Based on how a system must work I noticed the following simplification of matrix inversion for a given pattern of zeros in rows and columns and I would like to know if there is general proof that says this is always true. Let me show an example of the simplification.
A = [ a1, a2, 0, 0, a5] [ a6, a7, 0, 0, a10] [ 0, 0, a13, a14, 0] [ 0, 0, a17, a18, 0] [ a21, a22, 0, 0, a25]

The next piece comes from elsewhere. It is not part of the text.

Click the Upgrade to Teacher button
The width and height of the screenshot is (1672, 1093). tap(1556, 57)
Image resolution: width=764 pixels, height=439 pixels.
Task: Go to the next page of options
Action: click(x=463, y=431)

This matrix has zeros in third and fourth row and columns except for the elements within the cross of those zeros. This matrix can represent a system of which variables 3 and 4 are independent of the others. Therefore when one inverts B to solve such a system one must preserve that variables 3 and 4 are still independent. Therefore it follows that the zeros that exist in B will preserve in B^-1 in the same position. Moreover, one can perform the matrix inversion by splitting in two matrices such as:
A1 = [ a1, a2, a5] [ a6, a7, a10] [ a21, a22, a25] A2 = [ a13, a14] [ a17, a18]
And then just inverting them independently:
A1^-1 = [ b1, b2, b5] [ b6, b7, b10] [ b21, b22, b25] A2^-1 = [ b13, b14] [ b17, b18]
The original matrix inversion is formed by combining them:
A^-1 = [ b1, b2, 0, 0, b5] [ b6, b7, 0, 0, b10] [ 0, 0, b13, b14, 0] [ 0, 0, b17, b18, 0] [ b21, b22, 0, 0, b25]
My point being is that this property holds for any other combinations where the zeros make this happen (for example a 10x10 matrix with 4 other variables being independent of which 2 are together and 2 alone, etc.)
Is there a known proof somewhere for this property of matrix inversion?